Where the Southern Cross the Yellow Dog

Artist (American (active in Memphis), 1913 - 1993)
Date1965
MediumCasein tempera on Masonite
DimensionsPainting: 23 x 33 3/4 in. (58.4 x 85.7 cm)
Frame: 28 3/4 x 39 5/8 in. (73 x 100.6 cm)
ClassificationsPaintings
Credit LineBrooks Fine Arts Foundation purchase
Object number65.17
Commentary

Born in Earle, Arkansas, Carroll Cloar attended the Memphis Academy of Arts (today the Memphis College of Art), and graduated from Southwestern University (today Rhodes College) in Memphis. Later he traveled to Europe, Asia, and Mexico, but he was always drawn back to the South. Like many southerners, he was a storyteller, poetically rendering memories, fantasies, feelings, and dreams into visual form. His works capture moments frozen in time that represent a nostalgia for rural southern life. In this painting, the artist brings visual form to a blues song. The title comes from W.C. Handy’s 1914 tune The Yellow Dog Blues, whose final line is “he’s gone where the Southern cross the Yellow Dog.” This crossing in Moorhead, Mississippi, known colloquially as the Yellow Dog, was where the Southern Railroad line and the Yazoo and Mississippi Valley Railroad line once intersected.

 

Prominently placed at the center of the painting are the horizontal and vertical lines of the railroad crossing. Walking along the tracks are an African American man and woman, whose flattened forms are static and fixed. The linear perspective created through the diminishing rail tracks, road, buildings, and power poles leads the viewer’s eye into the distance, bringing to mind the many miles of track and numerous towns ahead. These linear qualities are repeated in the diagonal blades of grass, which are juxtaposed with the rounded forms of the trees and woods. The artist painted with casein tempera, a medium characterized by dry, smooth surfaces, yet through his application of paint Cloar achieved a rich sense of texture. By repeating small dots of colors in the leaves of the trees, he created the vibrant foliage of an autumn day.
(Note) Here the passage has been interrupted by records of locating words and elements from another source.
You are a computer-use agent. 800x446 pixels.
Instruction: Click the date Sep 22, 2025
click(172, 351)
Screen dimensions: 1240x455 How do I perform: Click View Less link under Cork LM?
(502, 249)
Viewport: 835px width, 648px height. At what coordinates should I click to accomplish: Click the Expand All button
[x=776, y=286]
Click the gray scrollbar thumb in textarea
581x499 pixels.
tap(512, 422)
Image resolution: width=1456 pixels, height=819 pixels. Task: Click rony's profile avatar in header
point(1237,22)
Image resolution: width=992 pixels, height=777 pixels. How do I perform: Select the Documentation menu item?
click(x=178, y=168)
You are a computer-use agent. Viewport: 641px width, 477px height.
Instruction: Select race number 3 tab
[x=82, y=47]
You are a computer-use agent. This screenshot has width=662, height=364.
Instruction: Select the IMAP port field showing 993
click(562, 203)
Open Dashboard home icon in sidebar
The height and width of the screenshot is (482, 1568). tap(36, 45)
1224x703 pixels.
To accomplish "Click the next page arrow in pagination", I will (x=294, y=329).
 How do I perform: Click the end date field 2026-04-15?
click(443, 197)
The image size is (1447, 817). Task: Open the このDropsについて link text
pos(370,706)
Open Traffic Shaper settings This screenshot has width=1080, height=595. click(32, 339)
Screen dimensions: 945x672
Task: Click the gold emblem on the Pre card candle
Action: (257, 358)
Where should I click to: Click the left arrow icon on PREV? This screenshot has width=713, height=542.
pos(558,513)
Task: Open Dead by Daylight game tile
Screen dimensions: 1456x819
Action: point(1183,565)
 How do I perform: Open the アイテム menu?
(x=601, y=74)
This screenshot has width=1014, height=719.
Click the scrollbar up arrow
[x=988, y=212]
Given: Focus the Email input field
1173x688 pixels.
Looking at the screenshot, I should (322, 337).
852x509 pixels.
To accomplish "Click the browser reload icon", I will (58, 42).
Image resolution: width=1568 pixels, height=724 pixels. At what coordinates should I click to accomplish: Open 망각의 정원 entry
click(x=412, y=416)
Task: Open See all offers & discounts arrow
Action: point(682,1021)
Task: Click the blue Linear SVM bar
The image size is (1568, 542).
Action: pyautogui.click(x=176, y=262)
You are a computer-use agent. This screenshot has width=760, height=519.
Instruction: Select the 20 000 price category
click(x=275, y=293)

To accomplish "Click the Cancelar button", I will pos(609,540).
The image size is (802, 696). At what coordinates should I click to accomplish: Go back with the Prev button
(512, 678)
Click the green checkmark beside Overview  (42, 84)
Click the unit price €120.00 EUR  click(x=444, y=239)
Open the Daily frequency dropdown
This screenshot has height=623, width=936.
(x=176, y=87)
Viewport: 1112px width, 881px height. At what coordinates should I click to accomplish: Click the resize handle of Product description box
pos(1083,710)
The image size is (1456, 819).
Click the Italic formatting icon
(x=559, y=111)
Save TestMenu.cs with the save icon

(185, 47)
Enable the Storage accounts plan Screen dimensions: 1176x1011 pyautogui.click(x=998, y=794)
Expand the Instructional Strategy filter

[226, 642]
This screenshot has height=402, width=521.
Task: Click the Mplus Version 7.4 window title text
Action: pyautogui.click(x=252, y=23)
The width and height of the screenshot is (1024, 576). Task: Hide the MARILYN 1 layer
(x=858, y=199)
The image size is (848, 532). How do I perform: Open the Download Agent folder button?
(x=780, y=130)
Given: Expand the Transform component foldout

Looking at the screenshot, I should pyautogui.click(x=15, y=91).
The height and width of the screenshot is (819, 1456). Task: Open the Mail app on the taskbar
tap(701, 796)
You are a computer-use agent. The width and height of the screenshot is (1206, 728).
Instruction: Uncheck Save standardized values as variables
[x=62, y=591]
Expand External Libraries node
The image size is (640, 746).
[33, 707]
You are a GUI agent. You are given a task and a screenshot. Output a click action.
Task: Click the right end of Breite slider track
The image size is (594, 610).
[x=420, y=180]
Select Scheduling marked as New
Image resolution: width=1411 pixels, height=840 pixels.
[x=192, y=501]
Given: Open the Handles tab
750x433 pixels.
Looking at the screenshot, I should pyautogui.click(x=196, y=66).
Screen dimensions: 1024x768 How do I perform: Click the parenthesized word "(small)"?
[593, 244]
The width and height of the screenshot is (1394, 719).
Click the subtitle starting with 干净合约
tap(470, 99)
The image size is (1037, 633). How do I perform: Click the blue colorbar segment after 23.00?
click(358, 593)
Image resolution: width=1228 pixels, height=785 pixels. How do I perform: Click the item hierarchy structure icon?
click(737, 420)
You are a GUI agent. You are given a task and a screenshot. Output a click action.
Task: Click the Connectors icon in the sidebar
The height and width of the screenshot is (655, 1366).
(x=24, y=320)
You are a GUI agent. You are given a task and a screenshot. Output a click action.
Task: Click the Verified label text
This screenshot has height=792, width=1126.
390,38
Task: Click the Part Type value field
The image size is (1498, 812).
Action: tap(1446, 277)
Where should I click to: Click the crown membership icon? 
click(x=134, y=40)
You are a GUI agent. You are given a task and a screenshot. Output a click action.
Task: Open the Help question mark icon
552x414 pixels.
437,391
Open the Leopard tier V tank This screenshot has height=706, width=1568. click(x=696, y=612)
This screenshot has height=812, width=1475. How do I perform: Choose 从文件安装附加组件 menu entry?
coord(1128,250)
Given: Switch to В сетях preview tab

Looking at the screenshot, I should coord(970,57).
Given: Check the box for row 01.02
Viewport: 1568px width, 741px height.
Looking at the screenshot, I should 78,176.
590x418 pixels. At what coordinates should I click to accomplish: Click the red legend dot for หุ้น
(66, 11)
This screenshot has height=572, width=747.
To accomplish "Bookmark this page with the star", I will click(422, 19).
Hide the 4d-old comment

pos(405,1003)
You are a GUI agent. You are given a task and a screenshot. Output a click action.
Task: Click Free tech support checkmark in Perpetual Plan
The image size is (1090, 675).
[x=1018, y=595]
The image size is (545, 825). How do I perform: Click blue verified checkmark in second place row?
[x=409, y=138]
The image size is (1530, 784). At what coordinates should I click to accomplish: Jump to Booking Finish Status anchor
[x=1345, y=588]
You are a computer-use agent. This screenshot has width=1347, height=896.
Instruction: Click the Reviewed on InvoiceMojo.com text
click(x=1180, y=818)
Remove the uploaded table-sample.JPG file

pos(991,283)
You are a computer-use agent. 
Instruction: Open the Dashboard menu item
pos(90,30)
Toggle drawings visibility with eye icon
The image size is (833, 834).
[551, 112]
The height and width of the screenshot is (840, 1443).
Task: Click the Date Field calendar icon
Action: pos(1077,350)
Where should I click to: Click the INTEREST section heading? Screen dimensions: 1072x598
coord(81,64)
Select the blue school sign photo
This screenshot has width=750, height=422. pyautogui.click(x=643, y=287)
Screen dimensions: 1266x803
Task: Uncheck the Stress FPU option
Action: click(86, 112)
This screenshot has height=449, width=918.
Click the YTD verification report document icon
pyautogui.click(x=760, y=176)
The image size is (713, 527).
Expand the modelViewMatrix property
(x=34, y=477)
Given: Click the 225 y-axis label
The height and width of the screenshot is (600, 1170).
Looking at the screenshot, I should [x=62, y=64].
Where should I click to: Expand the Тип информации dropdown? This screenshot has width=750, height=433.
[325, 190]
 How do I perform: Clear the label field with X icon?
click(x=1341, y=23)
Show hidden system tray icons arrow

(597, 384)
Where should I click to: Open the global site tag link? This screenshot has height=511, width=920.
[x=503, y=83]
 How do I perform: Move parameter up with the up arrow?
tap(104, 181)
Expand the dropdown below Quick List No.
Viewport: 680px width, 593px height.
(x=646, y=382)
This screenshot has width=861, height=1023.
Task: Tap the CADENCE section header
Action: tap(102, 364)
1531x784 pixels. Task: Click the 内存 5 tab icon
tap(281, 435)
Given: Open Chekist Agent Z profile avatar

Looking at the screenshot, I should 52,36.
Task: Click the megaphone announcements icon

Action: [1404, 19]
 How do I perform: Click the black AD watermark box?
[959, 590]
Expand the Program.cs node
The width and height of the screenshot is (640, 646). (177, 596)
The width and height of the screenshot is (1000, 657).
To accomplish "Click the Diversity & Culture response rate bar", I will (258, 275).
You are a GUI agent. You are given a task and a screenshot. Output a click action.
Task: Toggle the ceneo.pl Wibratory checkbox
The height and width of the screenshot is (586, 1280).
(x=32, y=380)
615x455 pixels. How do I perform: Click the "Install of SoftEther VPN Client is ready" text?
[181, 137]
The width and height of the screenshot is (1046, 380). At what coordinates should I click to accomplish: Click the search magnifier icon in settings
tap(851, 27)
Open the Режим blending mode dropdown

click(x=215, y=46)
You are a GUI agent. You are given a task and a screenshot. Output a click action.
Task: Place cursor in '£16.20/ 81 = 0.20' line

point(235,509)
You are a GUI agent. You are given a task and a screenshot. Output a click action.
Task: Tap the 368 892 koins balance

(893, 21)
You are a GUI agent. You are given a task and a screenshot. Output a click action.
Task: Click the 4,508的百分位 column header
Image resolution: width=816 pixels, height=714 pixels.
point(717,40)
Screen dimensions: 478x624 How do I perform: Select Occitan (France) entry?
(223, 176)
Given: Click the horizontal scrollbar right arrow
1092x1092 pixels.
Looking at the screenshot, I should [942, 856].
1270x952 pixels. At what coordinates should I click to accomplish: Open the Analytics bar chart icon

The cool blue of the Mississippi sky is contrasted by the warm hues of gold and orange that highlight the rest of the painting. Through his use of color, he unifies the composition while simultaneously capturing the dryness and heat of a sun-baked southern day. The work refers to a specific time and place, but like many of Cloar’s artworks, the scene could be in any small American town.